====== Extracted material

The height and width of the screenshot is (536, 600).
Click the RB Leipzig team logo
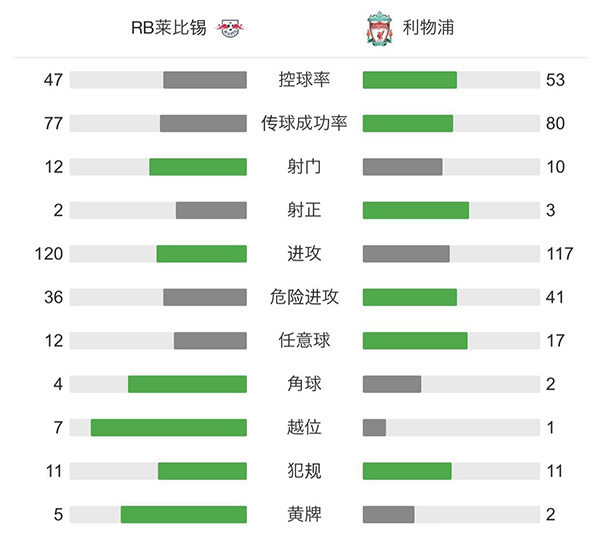click(x=231, y=28)
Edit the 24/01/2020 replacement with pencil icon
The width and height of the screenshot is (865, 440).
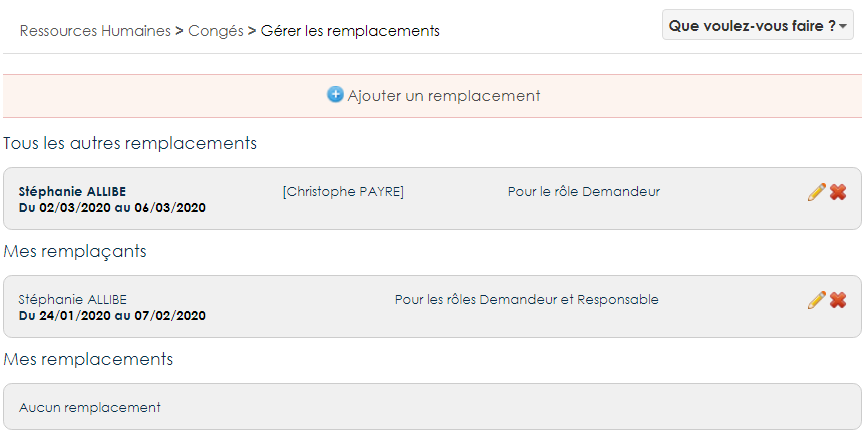(816, 300)
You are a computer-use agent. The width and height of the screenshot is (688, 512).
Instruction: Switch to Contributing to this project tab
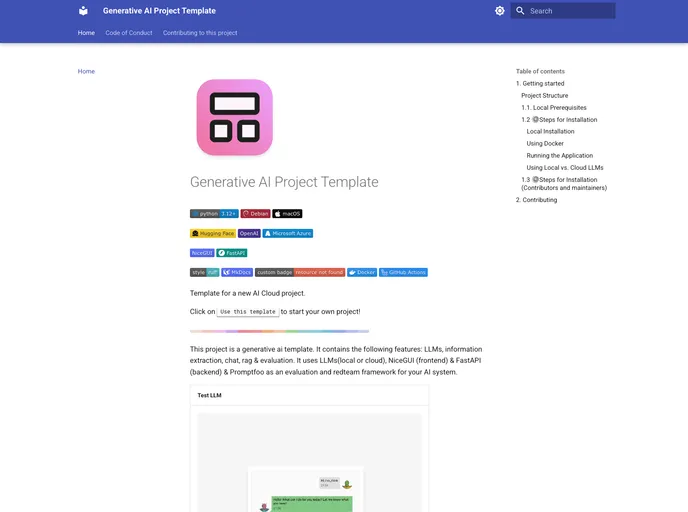(200, 33)
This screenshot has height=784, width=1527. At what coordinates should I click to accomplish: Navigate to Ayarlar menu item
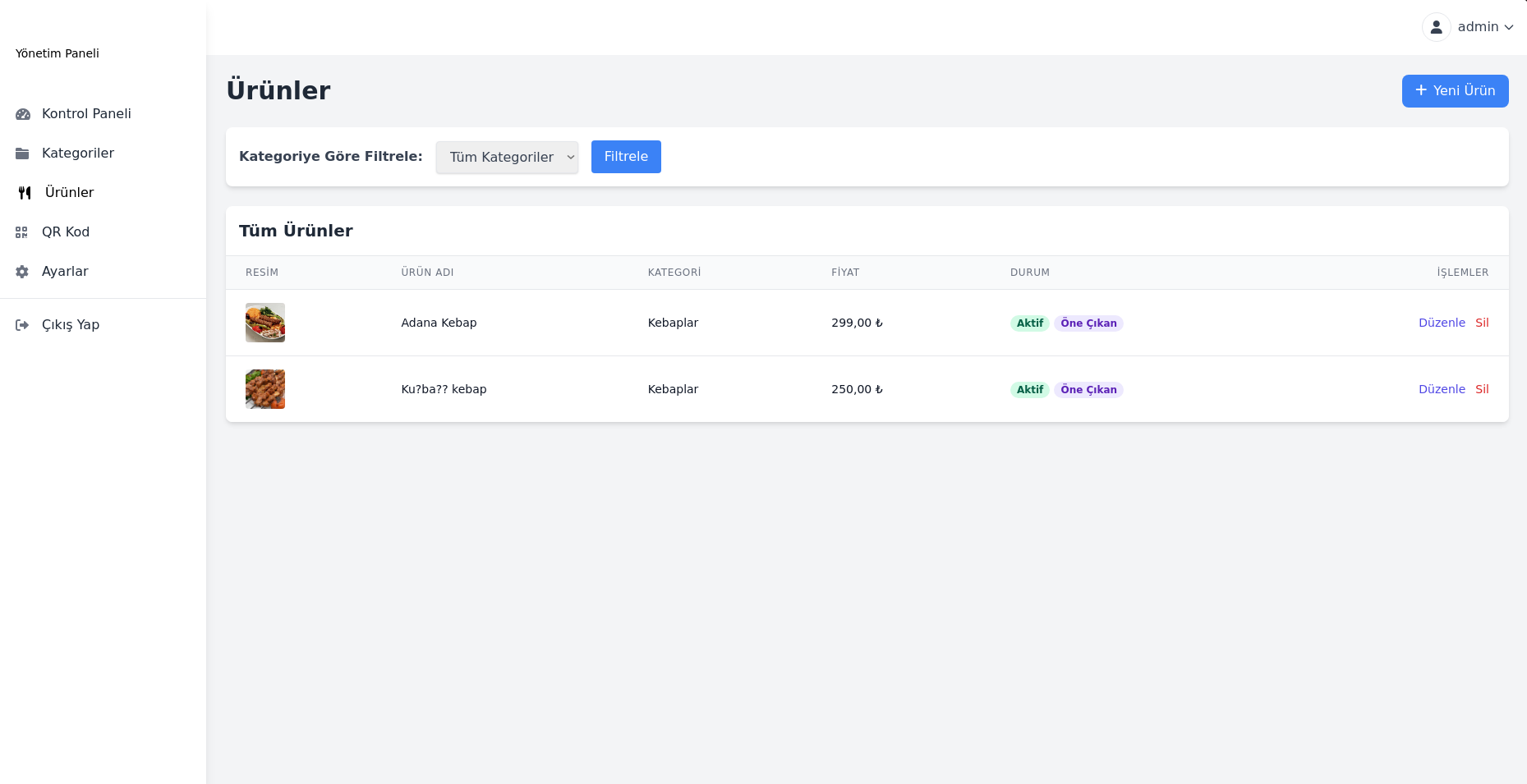65,272
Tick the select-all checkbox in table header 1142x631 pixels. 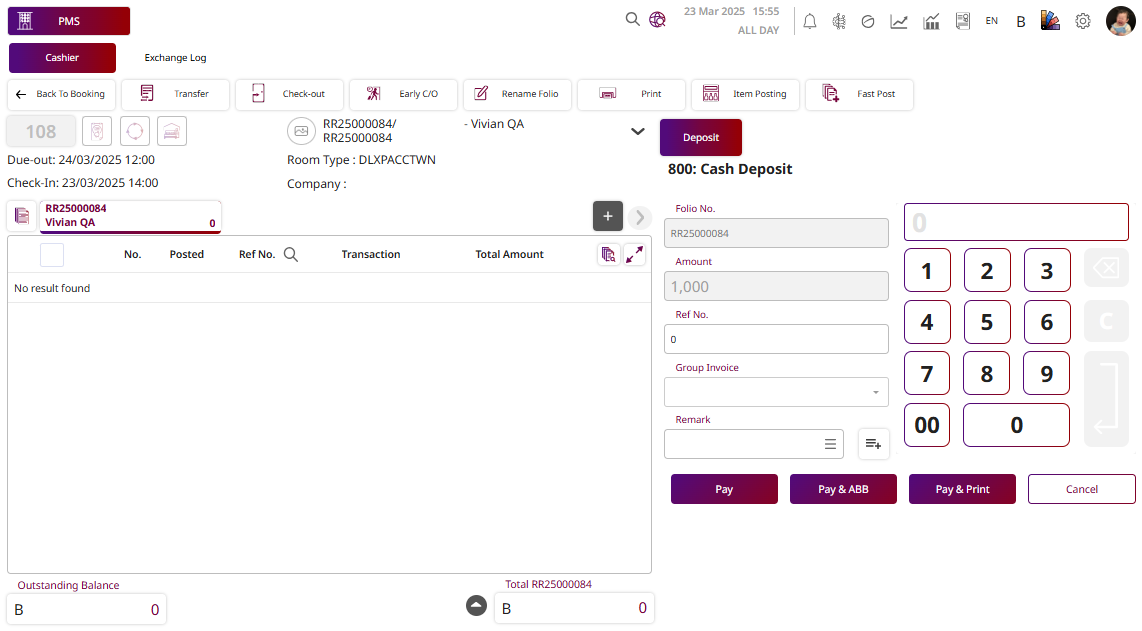(x=52, y=255)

============

Please count the lines in the items above that contain the word "screenshot", matching case exactly, and reply with only the number.

4